Album review: Emma Davis 'Demons'
Image: Nick McKinlay
London-born, Sydney based singer-songwriter Emma Davis hasn’t released an album since 2010. Struggling to write music and “feeling less and less like a musician,” Davis had to “refigure out how to write music.” The end result, Demons, released August 3, is proof Davis has well and truly rediscovered how to write music and is a collection of songs more than worth waiting the near eight years it took to deliver them.
Davis’s trademark laid back, acoustic, folk tinged sound from her self-titled debut album is still present but on Demons, the folk is joined by elements of synth, which not only keeps her sound fresh but adds an extra, intriguing sonic level to her sublime melodies and wispy, almost ethereal vocals. This multi-layering is at its best on tracks like the heart breaking paean to lost love ‘Hardest Thing’, which starts off with a just a keyboard to complement Davis’s vocals before gradually introducing a crackly backbeat, a chanting backing vocal and a guitar. And while perky single ‘So It Is’ also details a broken love affair, it positively swings along, again with a chanting backing vocal, in a way we haven’t heard from Davis before and even features a glorious middle eight more usually seen on a sweaty dance floor at 2am than on an Emma Davis record.

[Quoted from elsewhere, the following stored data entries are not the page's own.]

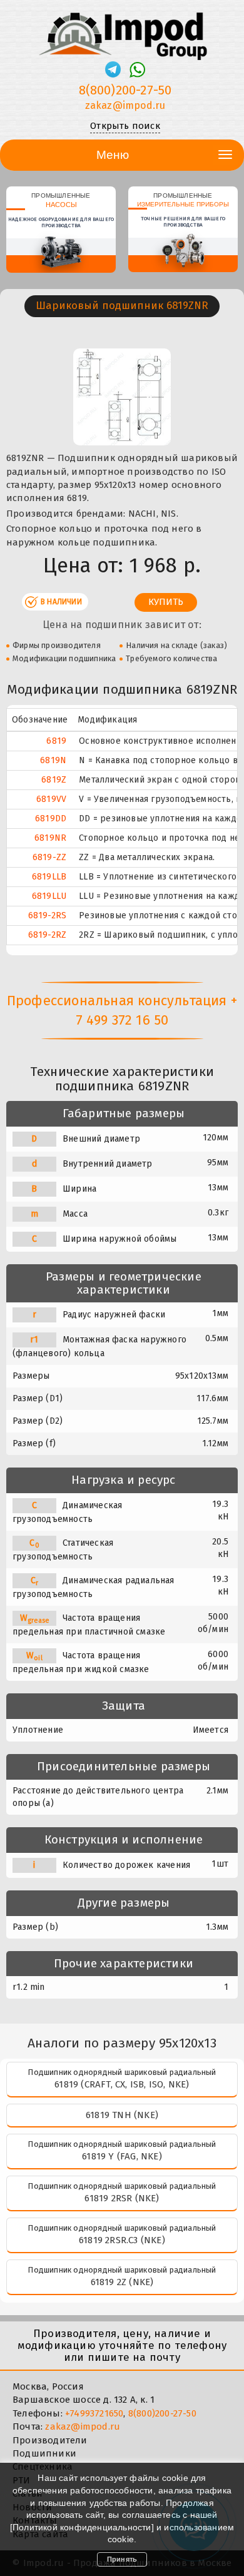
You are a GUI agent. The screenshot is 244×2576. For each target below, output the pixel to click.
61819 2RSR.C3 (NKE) (122, 2240)
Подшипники (44, 2453)
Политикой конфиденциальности (82, 2527)
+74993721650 (94, 2413)
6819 (56, 741)
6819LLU (49, 896)
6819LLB (49, 876)
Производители (50, 2440)
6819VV (51, 799)
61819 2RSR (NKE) (121, 2198)
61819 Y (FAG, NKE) (122, 2156)
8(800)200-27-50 (125, 90)
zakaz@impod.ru (125, 105)
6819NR (50, 838)
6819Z (53, 779)
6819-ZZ (49, 857)
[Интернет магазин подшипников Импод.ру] (122, 30)
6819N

As well as a platform for Davis to explore a new musical landscape, Demons is also a deeply personal album. Lost love and heartache are common themes, with Davis baring her soul on tracks such as ‘Try To Love Me’ and ‘Stand Tall’, while her struggles with song writing and self-doubt also inspire a number of tracks. On opening track ‘Getting Better’ Davis questions whether things will ever get better, singing “I thought that I was getting better/The older I become/I thought my mind was getting clearer”, while the blissed out, calm beats of ‘Too Long’ hide a less than calm heart: “With a mind so full of holes/And doubts coming out my throat/I’ve been away too long.”
The lyrical content is at times raw, but the music is never less than beautiful and in perhaps a fitting conclusion the album closes with the single ‘Danger In Me’. Written at the height of Australia’s same sex marriage debate in late 2017 – “I will never see/What the danger is in me/Loving who I want to love” - the song explores the themes of hurt and confusion common to the rest of the album, but it also carries such a powerful message of hope that the listener is left feeling that while there may have been some rough patches along the way, everything is okay in the world of Emma Davis. Let’s just hope it isn’t another eight years before more new music emerges from her brilliant mind.